Single by Joseph Arthur

from the album Nuclear Daydream
- Released: August 27, 2007
- Recorded: 2006
- Genre: Alternative rock
- Length: 2:47
- Label: Lonely Astronaut Records 14th Floor Records
- Songwriter: Joseph Arthur
- Producer: Joseph Arthur

Joseph Arthur singles chronology
| "Honey and the Moon" (2007) | "Enough to Get Away" (2007) |  |

= Enough to Get Away =

"Enough to Get Away" is the first single from Joseph Arthur's 2006 album Nuclear Daydream. In the US, the album was released on September 19, 2006. In the UK, both Nuclear Daydream and the follow-up album Let's Just Be were released on September 3, 2007. The AA-side "Diamond Ring" is the album version, taken from Let's Just Be. The album version of "Enough to Get Away" also appeared as a B-side to Joseph's 2007 single "Honey and the Moon." The 7" single is pressed on light cream-colored vinyl and is limited edition numbered.
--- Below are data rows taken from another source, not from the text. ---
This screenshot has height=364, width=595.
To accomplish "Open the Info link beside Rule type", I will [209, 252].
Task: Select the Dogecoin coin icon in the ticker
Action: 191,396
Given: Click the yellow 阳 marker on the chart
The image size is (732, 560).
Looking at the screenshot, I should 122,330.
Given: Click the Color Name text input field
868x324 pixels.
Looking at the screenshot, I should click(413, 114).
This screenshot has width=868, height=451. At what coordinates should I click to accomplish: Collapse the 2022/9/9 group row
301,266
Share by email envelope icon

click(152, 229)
Joseph discussed "Enough to Get Away" in an interview with Newsday:

The first single, "Enough to Get Away," has a sunny sound that masks a darker theme. "I think it's like an attack on the American Dream," said Arthur. "It sounds happy, but there is no 'enough to get away.' When you're writing, you never really know what you're talking about and then you interpret it later. I could never try to write something like that. It just comes out and it's like, 'Whoa, what's this?'"

==Track listing==
7" vinyl (JA07V):
1. "Enough to Get Away" – 2:47
2. "Diamond Ring" – 3:26

==Notes==
- "Enough to Get Away" written and produced by Joseph Arthur.